We’re a non-governmental organisation (NGO) - what would be the best approach to support staff with the cost of living?
As a NGO, there may be some things you can do to support your staff financially or to give them more flexibility with schedules or working from home. However, you may be strapped for cash in this funding environment, so there may not be a lot you can afford to do.
As above, we recommend being clear with the team and having a conversation with them about the options you've looked into and to explain that, unfortunately, you don't have the resources to provide additional support at the moment.
We have office-based staff as well as staff who work remotely, and we are currently offering office-based staff a 'fuel-free day' each week to work from home. Is it fair for remote team members to expect any sort of compensation, and if so, what could we offer?
You aren’t required to offer WFH staff compensation, as you are only changing your office staff’s working conditions to reduce their costs on the 'fuel-free day' and you’re not paying them extra money. Your remote staff are already saving those costs by working from home the whole time.
However, if you were to pay office staff extra - e.g. to help with commuting costs - then you probably should pay your remote staff equally.
We provide staff with work vehicles that they use to travel between home and our workshop. Some of them have moved much further away and it is costing the business more money in fuel. How can we manage this so the increased fuel costs don't disadvantage the business?
The best way to handle this issue is to have a vehicle policy that clearly outlines what use is covered and whether there is a cap on the employer’s contribution to employee travel costs, e.g. 20 kilometers of travel or half an hour of travel time.
If you don’t have a policy in place, you could create one that will apply to any new employees going forward. For existing staff who have work vehicles, you need to consult with them to change the conditions of use (as it is a change to their working conditions), and propose putting a limit on the benefit they receive and then consider their response.
We recommend getting specialist advice to ensure you manage the consultation process fairly, because taking benefits away from employees is likely to create some dissatisfaction or conflict.
An employee who comes to work early to beat traffic (and takes short lunches) asked to be able to finish early but the role requires them to be on-site for full office hours, how should I respond?
If the employee understood when they signed their employment agreement that the role requires them to be on site until 4 or 5pm, then choosing to arrive early and taking a short lunch break is their decision.
Get together with them to clarify the requirements of the role and explain that they aren’t able to finish early. They may be unhappy with that, so you will have to manage that. Reiterate why you need them until the end of office hours and ask if there's anything else you can do to support them. In the end, they have to decide if the role is right for them.
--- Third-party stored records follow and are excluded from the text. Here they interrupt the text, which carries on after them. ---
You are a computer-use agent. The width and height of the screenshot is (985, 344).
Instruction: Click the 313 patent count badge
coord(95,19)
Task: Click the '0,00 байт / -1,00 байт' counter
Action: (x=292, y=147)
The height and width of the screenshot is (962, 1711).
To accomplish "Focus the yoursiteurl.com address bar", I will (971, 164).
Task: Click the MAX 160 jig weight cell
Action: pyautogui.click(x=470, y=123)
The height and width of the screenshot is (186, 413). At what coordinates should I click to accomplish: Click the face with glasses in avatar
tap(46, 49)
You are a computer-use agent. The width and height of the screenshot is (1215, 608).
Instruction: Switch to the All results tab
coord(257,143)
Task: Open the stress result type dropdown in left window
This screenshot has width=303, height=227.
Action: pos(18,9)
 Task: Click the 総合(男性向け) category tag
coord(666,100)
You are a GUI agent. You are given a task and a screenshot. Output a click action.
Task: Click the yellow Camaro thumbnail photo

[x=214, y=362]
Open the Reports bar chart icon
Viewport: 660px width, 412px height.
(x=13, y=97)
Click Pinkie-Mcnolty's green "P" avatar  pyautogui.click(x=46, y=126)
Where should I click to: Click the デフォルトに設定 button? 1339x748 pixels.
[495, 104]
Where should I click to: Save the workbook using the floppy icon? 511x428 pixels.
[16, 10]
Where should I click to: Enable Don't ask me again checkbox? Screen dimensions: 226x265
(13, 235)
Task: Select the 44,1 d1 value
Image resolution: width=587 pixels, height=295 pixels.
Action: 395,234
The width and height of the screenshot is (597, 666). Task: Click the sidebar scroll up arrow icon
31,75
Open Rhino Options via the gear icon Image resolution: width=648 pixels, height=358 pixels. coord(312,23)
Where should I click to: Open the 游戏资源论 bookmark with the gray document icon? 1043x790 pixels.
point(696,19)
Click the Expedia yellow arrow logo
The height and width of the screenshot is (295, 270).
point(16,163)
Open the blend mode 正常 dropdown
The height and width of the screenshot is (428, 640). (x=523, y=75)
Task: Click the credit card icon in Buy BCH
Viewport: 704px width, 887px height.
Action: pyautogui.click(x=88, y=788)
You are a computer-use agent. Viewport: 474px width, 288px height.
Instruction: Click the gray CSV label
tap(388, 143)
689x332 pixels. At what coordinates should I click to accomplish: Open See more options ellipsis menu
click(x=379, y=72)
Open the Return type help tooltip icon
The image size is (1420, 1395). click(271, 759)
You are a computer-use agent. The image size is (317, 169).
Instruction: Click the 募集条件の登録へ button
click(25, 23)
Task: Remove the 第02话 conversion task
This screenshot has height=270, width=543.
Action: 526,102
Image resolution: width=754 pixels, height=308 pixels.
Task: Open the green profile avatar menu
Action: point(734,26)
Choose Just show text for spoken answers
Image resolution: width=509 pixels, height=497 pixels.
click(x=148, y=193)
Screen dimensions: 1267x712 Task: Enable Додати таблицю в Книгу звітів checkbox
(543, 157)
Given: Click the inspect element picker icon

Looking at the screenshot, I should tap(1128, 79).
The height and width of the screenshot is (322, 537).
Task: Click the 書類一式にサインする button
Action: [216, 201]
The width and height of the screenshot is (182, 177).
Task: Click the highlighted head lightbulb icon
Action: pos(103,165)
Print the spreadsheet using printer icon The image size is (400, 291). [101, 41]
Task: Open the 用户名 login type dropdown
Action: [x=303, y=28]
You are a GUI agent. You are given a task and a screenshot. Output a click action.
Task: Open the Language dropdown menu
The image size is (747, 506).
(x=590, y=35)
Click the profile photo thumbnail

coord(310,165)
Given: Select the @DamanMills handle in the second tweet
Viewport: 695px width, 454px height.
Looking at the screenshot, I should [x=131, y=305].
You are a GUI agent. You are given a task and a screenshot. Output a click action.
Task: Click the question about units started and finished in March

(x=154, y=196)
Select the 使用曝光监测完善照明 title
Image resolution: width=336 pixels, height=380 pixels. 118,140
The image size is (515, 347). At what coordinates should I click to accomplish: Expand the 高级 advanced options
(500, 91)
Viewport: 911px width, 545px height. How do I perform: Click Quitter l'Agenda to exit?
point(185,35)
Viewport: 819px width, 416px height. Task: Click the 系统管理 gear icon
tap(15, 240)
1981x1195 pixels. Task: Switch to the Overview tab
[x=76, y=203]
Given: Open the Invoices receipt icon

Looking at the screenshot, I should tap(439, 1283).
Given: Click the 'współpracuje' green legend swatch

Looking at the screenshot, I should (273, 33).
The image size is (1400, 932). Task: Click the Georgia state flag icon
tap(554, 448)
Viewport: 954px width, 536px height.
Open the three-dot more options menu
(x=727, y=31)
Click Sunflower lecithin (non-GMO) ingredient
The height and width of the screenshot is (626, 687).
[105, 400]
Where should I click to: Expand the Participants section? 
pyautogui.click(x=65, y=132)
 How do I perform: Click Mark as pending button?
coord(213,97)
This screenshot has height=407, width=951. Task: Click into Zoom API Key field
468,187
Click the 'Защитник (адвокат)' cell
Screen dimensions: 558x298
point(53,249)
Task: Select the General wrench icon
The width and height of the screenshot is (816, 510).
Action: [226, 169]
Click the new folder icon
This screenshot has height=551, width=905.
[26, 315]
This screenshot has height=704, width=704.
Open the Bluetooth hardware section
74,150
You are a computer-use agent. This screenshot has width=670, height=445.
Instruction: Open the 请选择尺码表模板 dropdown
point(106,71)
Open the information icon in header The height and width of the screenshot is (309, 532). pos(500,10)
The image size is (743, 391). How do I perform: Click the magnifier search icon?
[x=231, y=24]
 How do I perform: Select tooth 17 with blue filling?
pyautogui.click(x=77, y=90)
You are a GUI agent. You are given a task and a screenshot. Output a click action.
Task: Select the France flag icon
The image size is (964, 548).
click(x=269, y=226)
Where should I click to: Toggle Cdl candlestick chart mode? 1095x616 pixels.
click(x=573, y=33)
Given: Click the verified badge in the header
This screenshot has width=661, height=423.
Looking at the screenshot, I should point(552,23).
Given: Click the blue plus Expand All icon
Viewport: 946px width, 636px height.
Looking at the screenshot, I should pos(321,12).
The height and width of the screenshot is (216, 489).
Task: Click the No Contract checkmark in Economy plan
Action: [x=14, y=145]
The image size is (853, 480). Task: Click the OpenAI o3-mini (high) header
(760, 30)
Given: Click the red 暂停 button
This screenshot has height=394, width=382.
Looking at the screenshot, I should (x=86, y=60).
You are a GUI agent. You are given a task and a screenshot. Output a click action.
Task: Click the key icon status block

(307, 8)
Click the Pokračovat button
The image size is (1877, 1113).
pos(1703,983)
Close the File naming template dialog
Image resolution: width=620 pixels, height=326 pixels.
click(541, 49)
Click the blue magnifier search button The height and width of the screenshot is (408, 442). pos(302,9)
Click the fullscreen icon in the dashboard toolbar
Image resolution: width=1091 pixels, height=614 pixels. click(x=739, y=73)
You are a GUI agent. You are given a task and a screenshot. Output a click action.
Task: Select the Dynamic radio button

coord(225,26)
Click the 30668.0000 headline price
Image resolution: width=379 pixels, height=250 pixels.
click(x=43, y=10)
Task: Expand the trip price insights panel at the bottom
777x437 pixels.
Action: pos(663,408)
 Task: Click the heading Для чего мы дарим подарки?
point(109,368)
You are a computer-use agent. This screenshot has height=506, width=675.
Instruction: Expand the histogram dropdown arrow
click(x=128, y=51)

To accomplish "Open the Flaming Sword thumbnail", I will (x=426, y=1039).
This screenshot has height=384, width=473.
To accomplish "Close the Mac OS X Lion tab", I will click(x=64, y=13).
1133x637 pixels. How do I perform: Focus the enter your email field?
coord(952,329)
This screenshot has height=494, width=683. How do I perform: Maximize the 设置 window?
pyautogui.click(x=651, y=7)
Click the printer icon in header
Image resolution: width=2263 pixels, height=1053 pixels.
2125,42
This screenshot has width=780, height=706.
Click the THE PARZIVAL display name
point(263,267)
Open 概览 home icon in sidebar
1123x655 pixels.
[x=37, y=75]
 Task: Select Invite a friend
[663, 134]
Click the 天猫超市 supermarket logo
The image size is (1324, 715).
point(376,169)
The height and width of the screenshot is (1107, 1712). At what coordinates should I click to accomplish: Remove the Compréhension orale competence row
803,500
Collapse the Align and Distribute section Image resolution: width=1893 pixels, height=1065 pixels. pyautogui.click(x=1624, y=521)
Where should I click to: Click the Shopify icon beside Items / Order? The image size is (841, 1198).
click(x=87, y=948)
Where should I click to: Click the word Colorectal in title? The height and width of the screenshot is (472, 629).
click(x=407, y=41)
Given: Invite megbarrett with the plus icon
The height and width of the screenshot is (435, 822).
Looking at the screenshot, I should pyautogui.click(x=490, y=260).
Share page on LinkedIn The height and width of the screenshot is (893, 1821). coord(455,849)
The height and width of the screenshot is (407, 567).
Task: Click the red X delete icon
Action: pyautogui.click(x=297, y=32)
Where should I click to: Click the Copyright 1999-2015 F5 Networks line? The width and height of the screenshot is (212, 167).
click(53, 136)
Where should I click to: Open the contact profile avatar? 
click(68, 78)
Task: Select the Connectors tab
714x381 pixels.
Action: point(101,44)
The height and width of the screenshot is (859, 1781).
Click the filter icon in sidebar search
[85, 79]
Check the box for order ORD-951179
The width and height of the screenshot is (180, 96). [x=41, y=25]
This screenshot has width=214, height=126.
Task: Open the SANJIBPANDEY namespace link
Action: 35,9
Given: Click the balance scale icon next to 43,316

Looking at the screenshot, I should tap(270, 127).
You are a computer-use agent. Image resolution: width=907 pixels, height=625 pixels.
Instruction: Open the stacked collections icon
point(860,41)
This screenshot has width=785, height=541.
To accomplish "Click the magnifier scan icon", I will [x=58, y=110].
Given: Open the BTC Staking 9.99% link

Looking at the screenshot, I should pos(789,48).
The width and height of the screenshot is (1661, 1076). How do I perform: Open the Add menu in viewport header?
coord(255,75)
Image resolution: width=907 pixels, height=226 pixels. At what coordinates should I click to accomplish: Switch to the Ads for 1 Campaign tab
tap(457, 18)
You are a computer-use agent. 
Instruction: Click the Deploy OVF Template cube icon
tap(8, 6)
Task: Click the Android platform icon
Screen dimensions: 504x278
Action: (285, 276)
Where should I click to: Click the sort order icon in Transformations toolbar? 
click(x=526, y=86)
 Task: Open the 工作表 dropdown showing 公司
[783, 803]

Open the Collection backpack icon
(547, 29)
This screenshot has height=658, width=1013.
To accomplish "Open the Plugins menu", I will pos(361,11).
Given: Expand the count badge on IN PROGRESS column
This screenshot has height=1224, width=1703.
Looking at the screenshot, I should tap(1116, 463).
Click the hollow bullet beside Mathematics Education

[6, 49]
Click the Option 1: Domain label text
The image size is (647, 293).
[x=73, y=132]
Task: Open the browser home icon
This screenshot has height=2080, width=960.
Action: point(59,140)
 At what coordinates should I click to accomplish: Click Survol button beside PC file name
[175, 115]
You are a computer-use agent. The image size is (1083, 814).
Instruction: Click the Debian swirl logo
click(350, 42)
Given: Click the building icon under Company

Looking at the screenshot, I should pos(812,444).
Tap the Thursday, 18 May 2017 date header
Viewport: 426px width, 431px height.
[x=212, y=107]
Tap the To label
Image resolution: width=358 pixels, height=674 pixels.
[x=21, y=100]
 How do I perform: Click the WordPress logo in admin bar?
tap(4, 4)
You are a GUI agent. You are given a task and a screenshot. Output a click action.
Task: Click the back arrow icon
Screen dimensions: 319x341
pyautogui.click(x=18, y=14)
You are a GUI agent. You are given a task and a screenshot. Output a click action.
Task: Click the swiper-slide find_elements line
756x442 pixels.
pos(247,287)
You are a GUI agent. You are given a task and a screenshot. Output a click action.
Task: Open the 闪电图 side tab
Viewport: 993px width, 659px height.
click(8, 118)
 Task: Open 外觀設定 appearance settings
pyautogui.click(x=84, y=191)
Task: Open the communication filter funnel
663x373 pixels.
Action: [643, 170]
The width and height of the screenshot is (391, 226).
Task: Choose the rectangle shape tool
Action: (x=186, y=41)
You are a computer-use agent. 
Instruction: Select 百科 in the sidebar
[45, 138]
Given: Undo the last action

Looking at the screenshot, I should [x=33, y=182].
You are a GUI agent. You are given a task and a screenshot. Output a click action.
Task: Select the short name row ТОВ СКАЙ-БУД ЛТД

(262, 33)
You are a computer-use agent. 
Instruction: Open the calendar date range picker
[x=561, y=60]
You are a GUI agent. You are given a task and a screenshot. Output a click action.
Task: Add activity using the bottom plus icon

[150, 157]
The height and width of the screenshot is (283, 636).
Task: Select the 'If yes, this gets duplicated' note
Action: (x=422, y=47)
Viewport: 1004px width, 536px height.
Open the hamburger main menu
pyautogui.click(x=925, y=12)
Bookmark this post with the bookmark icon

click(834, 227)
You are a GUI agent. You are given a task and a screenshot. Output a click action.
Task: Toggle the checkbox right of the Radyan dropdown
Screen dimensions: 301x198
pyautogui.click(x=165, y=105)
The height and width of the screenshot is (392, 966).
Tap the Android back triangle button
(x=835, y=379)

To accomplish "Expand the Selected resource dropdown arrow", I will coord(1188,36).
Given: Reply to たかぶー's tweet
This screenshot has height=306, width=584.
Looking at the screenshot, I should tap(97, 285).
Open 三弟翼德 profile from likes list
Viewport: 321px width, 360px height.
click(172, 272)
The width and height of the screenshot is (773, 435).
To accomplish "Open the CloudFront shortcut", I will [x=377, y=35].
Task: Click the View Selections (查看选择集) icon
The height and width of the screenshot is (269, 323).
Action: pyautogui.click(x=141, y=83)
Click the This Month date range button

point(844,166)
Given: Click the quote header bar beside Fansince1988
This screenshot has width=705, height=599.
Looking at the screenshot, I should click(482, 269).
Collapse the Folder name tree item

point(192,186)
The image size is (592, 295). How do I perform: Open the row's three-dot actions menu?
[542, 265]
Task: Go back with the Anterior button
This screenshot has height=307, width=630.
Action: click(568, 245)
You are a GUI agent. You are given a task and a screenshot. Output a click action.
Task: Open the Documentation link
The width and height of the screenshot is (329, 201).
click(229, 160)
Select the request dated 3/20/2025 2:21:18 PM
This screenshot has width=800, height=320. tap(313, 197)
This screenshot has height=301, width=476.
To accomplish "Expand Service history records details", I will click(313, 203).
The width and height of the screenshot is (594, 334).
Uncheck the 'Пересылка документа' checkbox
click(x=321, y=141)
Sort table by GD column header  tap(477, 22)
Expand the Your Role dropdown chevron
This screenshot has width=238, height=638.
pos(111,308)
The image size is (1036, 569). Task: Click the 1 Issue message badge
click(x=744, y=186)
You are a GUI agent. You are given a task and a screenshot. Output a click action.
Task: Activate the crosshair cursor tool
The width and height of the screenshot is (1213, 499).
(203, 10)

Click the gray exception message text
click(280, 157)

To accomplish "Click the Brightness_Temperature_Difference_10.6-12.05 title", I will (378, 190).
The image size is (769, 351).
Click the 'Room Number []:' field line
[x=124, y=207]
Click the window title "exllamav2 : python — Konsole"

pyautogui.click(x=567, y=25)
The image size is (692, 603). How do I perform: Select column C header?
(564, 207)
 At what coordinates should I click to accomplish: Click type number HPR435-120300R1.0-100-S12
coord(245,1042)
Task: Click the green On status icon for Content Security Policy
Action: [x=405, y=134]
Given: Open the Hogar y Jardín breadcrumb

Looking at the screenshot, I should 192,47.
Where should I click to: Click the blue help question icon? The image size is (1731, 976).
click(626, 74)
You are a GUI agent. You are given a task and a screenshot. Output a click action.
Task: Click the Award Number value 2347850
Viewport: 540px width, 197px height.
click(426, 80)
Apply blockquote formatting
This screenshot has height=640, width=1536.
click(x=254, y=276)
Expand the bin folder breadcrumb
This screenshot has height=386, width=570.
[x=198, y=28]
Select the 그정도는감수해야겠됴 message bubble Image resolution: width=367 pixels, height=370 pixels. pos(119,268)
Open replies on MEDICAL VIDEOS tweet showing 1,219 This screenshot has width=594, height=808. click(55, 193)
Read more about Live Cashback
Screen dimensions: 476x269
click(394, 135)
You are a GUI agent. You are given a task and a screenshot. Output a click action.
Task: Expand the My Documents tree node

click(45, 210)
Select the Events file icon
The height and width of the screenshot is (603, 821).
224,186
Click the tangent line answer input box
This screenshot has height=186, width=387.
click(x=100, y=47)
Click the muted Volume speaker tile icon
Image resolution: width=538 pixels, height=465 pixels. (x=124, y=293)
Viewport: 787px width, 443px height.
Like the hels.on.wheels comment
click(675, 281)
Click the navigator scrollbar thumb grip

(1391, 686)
Also check that you aren’t breaching minimum wage requirements, if the employee is working longer hours because they start when they arrive.
Should I offer an incentive to employees to get them to work on time (remembering it's in their contract to start at 8am)?
If you want to offer people an incentive payment to get to work, you can. But there may be better things to use your resources on.
Part of any job expectation is the ability for an employee to get to work at a certain time so they can start work and you can run your business with confidence. That’s why it is included in the employment agreement.
If your employees aren't arriving on time, it would be better to approach it as a performance or misconduct conversation, rather than incentivising something as basic as getting to work. If after an initial conversation to clarify expectations, you could potentially put the person on a performance improvement plan or take other disciplinary action (e.g. issuing a formal written warning or final written warning).